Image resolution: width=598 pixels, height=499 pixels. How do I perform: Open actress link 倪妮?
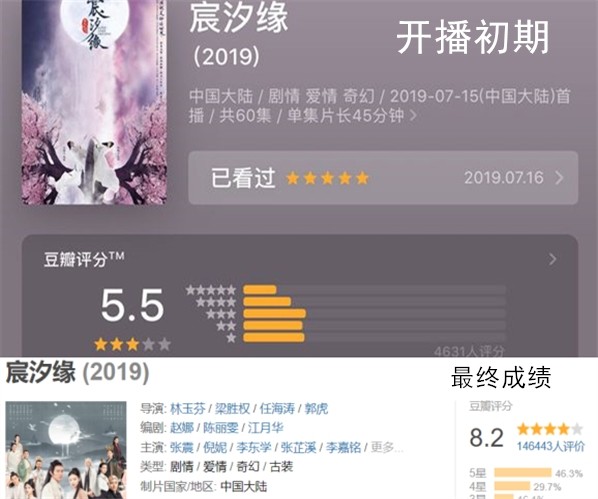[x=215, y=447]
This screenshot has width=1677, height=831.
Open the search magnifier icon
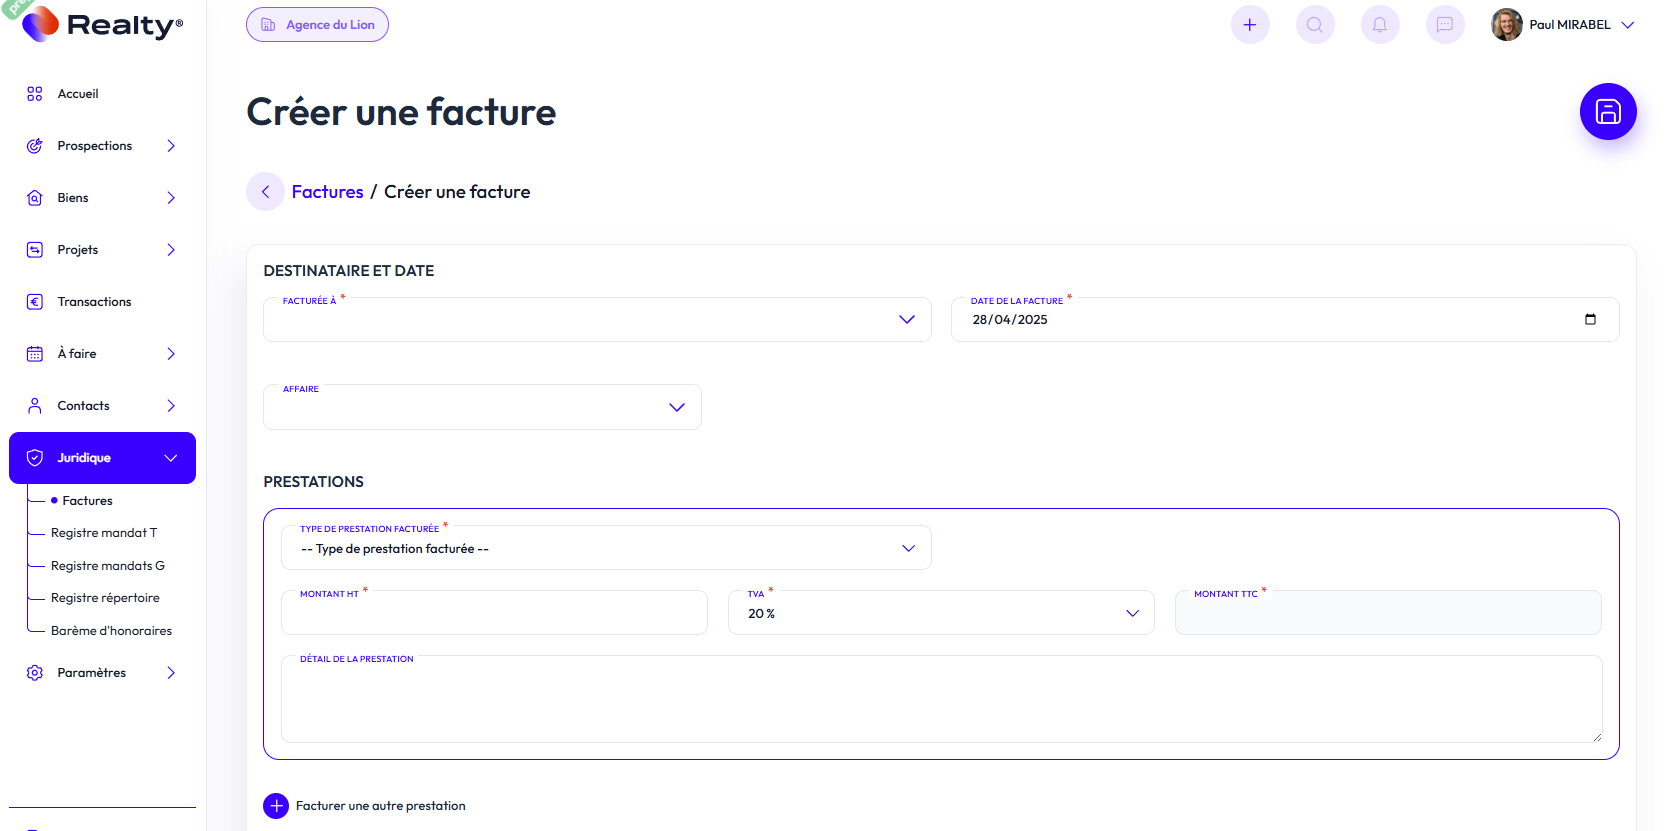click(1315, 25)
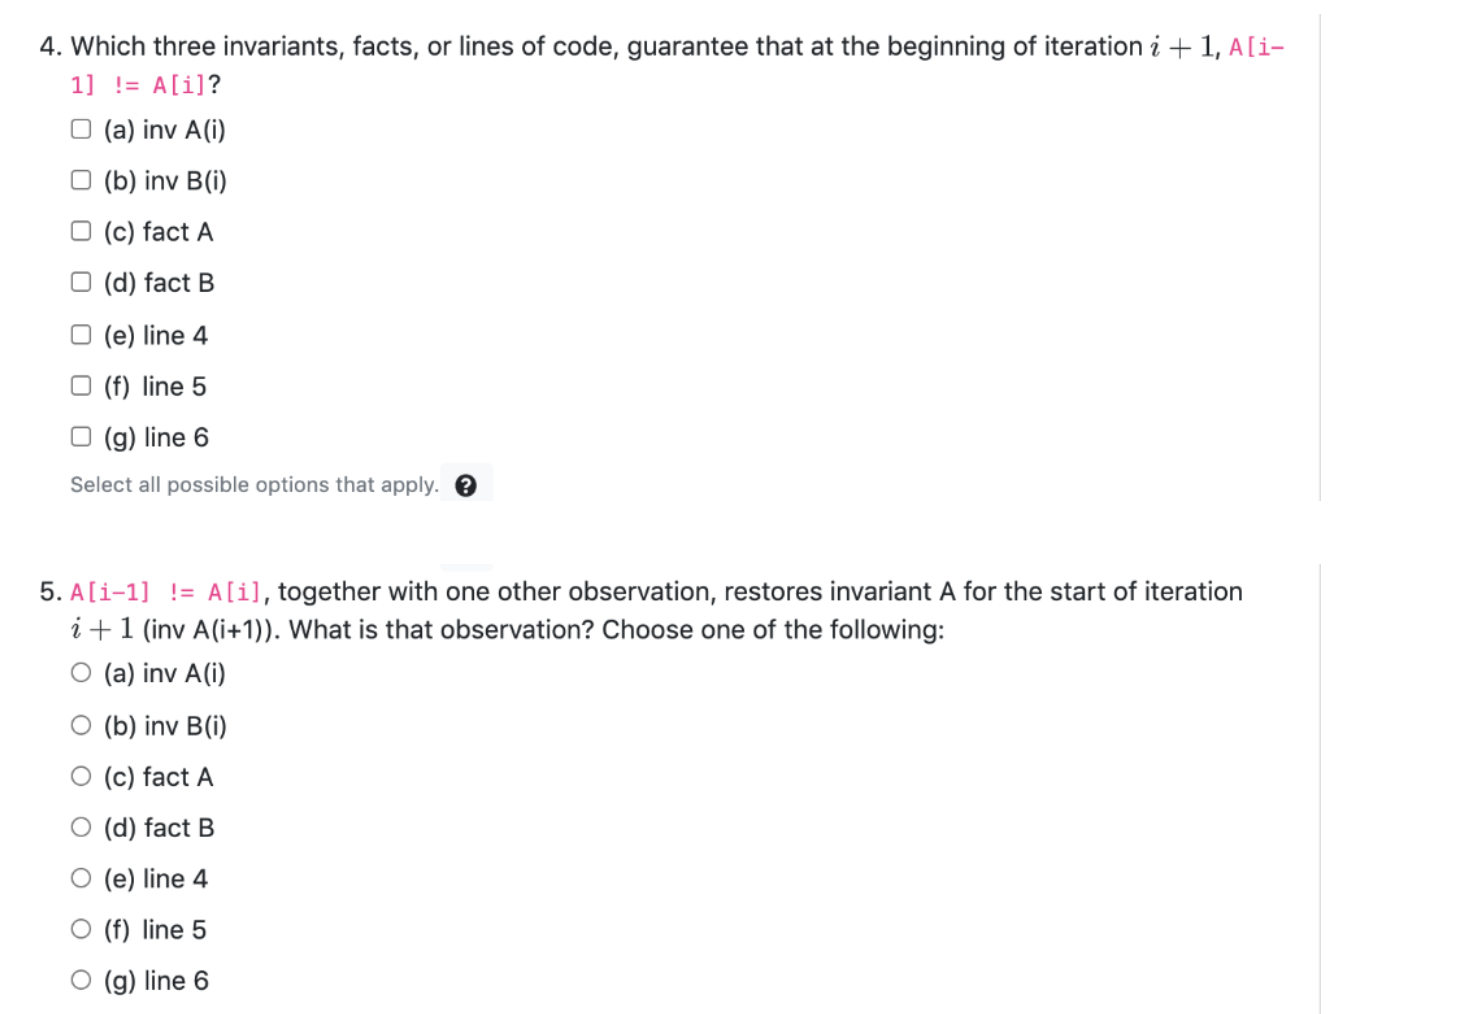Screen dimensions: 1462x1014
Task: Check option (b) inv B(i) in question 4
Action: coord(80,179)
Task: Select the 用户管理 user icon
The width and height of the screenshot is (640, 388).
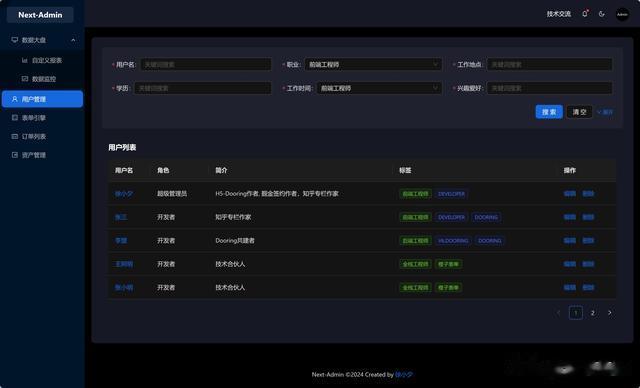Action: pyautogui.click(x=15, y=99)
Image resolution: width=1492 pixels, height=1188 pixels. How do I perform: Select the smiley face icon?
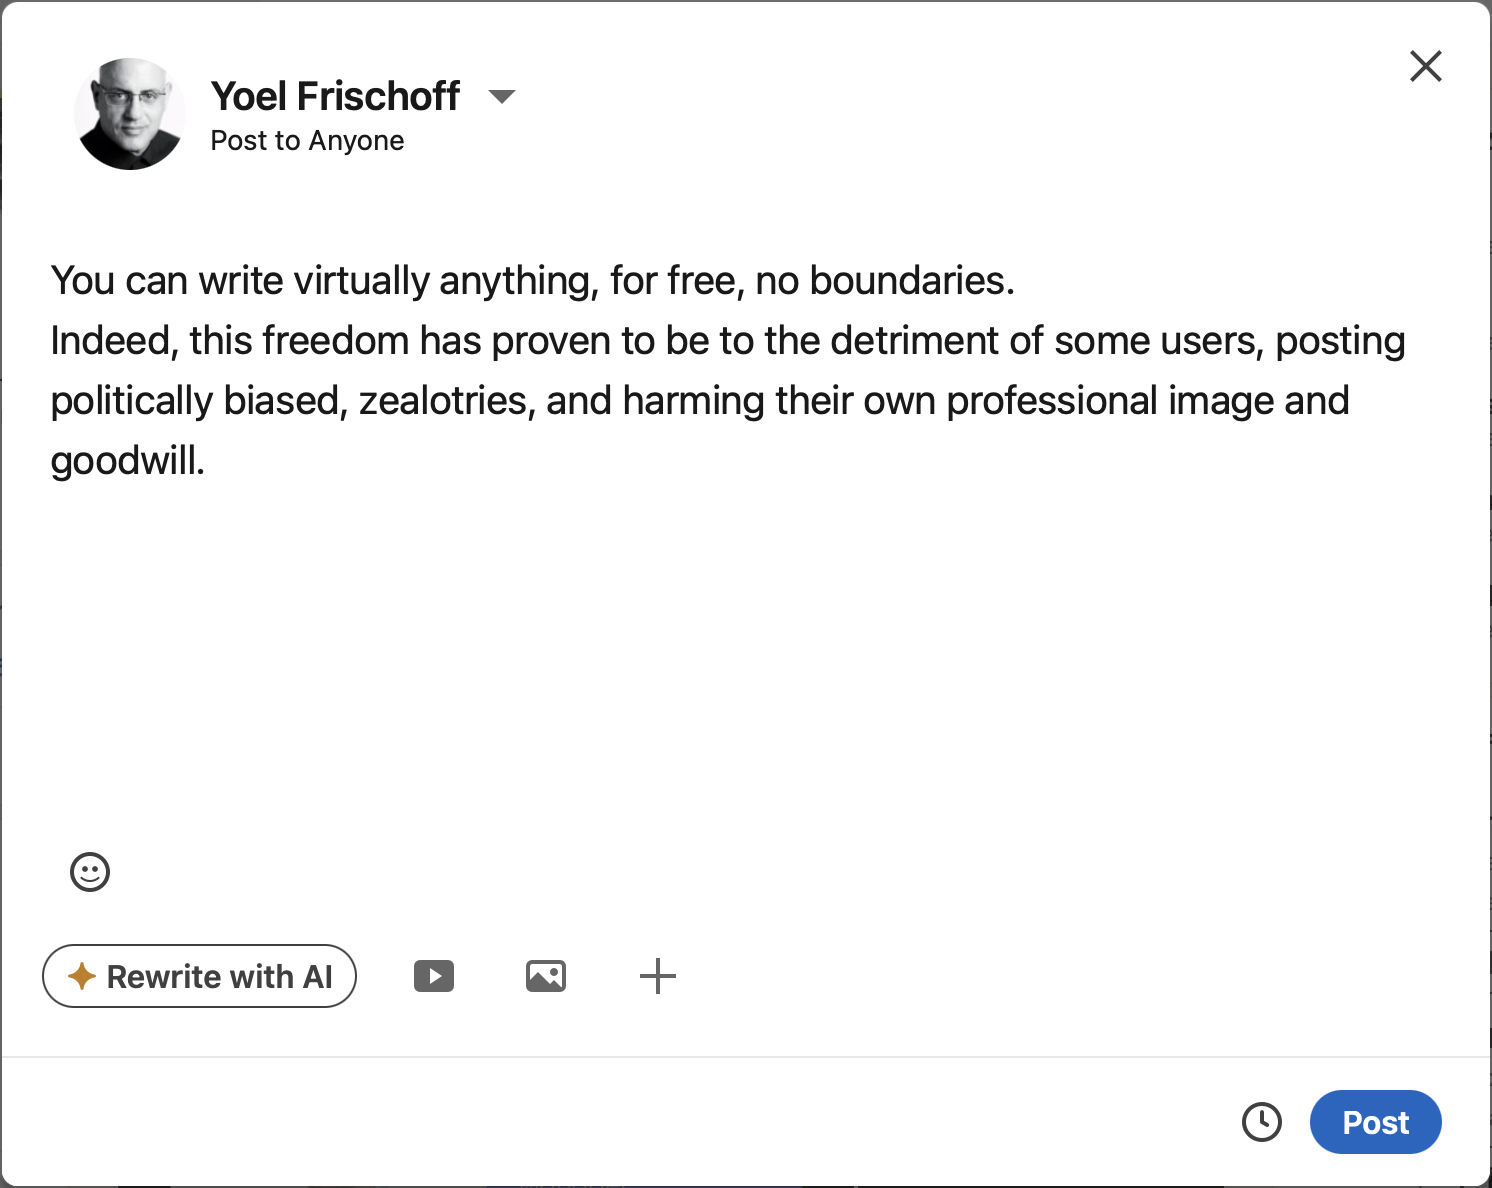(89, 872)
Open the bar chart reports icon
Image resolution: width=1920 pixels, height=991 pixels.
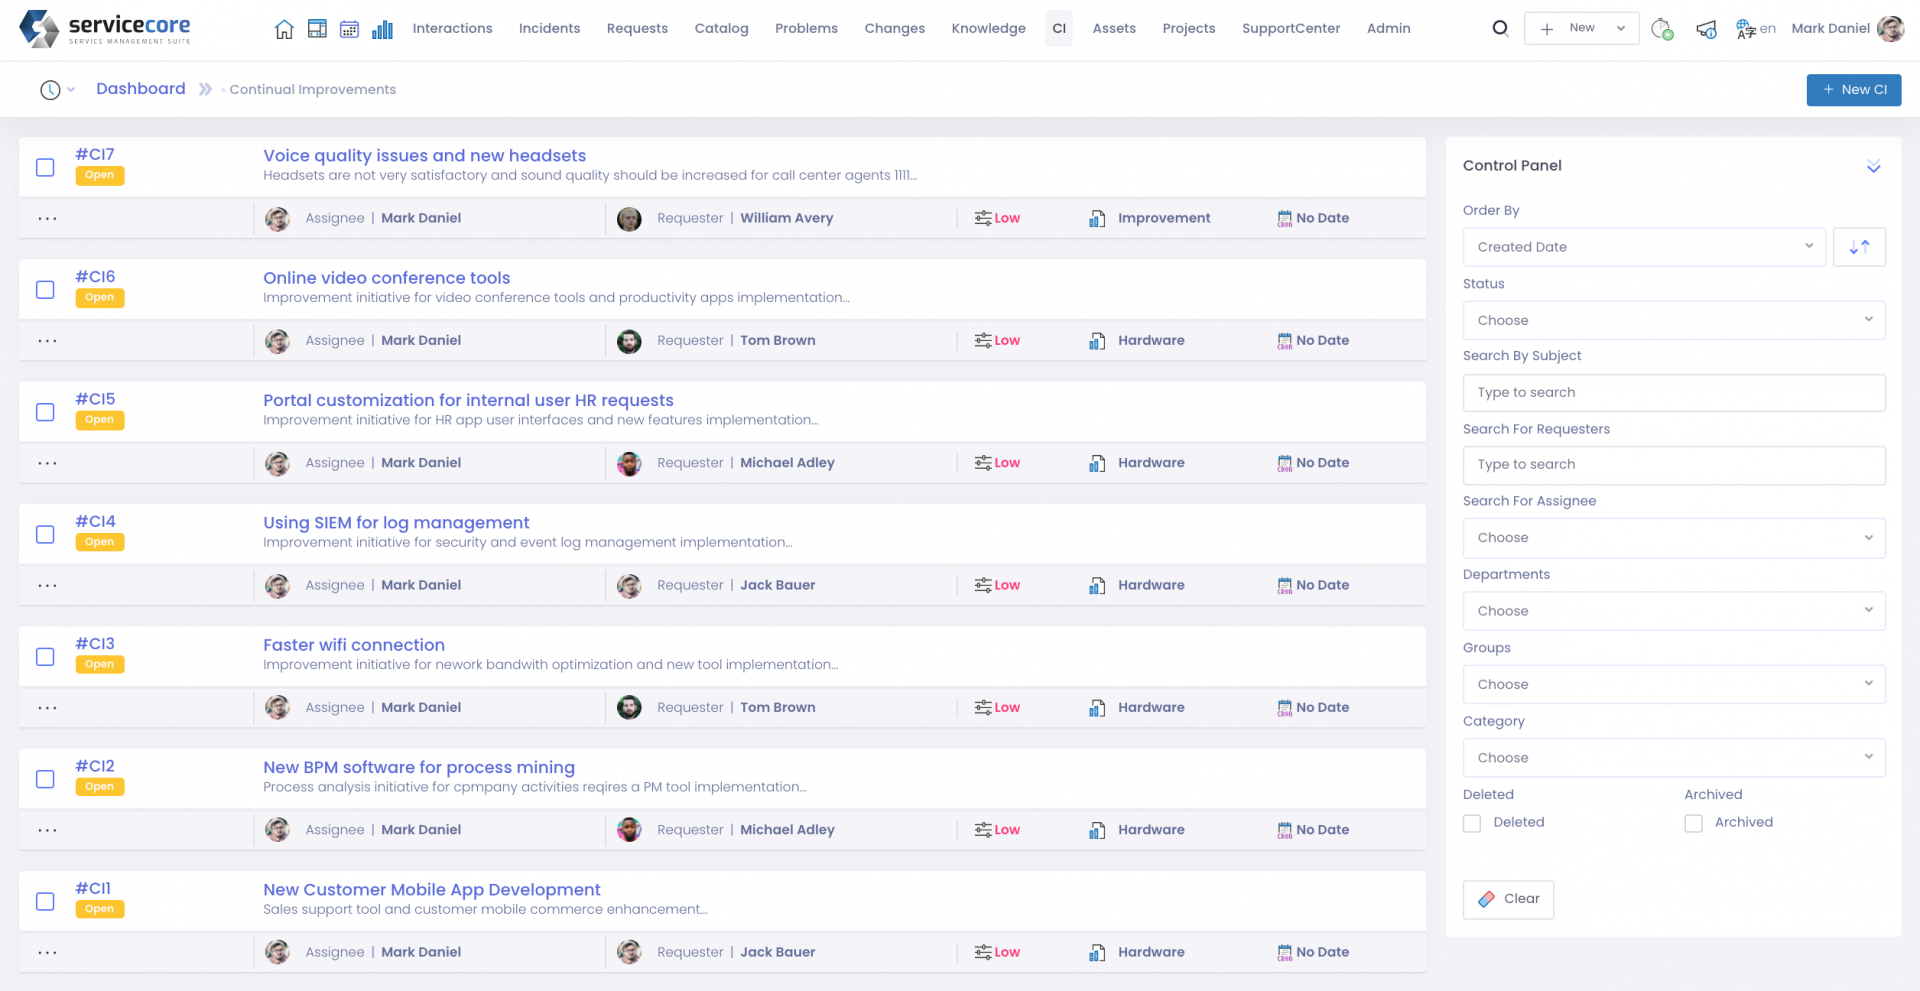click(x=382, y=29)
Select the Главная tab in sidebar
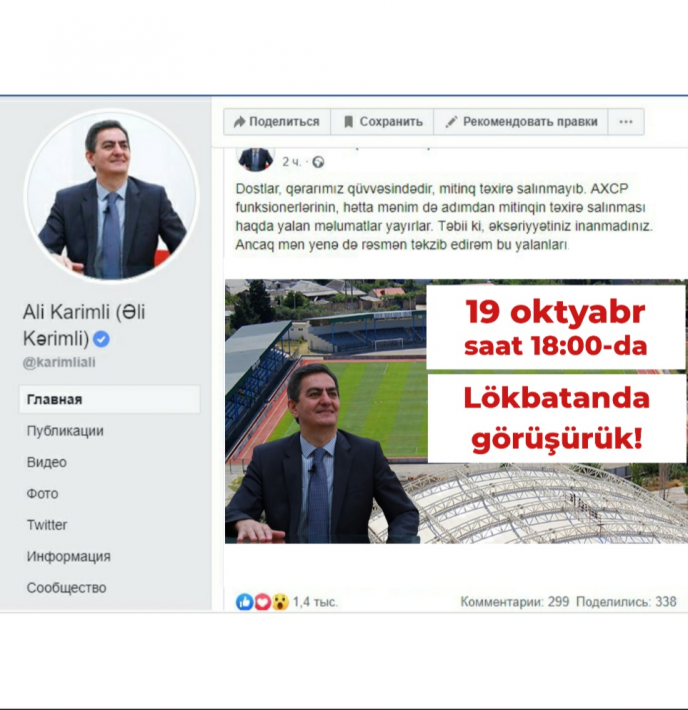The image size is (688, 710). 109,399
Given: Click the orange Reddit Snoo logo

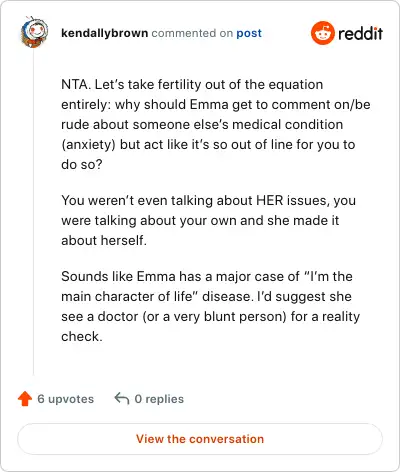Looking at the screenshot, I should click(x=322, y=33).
☆ ☆ ☆ ☆ ☆ ☆ ☆
### Task objective
Nothing but the lines from the one that contains "Image resolution: width=1920" through the last line of the records belongs in the answer, reproduced exactly, with no pictures.

### Answer to this task
Image resolution: width=1920 pixels, height=991 pixels.
click(x=382, y=29)
Select the Главная tab in sidebar
The image size is (688, 710). 109,399
Given: Click the orange Reddit Snoo logo

Looking at the screenshot, I should click(x=322, y=33).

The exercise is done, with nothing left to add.